Posted by: Andrew | Oct 29, 2012 12:57:11 PM

In other "news", NYT discovers water is wet.

Posted by: cas127 | Oct 29, 2012 11:07:44 AM

The notion that a "poor renter" stands on the same ground, as a resident homeowner who carries a mortgage loan on his home, is facile. The owner/borrower has skin in the game (as so many have learned over the past 5 years), while the renter does not.

Posted by: Jake | Oct 28, 2012 3:54:28 PM

Jimbino: the resident homeowner will always be better off because the inputed income from living in the home rent-free is excluded from the tax base.

Posted by: Andrew | Oct 28, 2012 5:12:23 AM

Is it true or not, tax man, that a poor renter gains indirectly from the tax deduction of the rich landlord, who gets to write off not only mortgage interest, but depreciation, maintenance and repair, landscaping, etc, which are not available to the resident homeowner?

If so, the mortgage interest deduction should be broadened to level the playing field, so that the low-income resident homeowner is not disadvantaged vis-a-vis both the renter and the rich resident homeowner.

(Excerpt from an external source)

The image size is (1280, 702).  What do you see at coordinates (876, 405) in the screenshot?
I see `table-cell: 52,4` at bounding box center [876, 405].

Posted by: Jimbino | Oct 27, 2012 10:44:56 AM

Typically sacrosanct personal deductions are those which involve well placed taxpayers who benefit from the deduction and other politically well positioned institutions in a symbiotic relationship. The mortgage interest deduction and the charitable deduction are excellent examples of this. The casualty deduction is an example of a situation that dies not involve such a situation. As a matter of fact, it is the opposite of t such a symbiotic relationship. Back in the old days when the deduction was available for any casualties to the extent they exceeded $100, individuals were encouraged to opt fir large deductibles on policies thus diminishing the premiums paid to insurance providers. As a consequence, insurers lobbied to have the deductible raised, thus ushering in the 10% added deductible.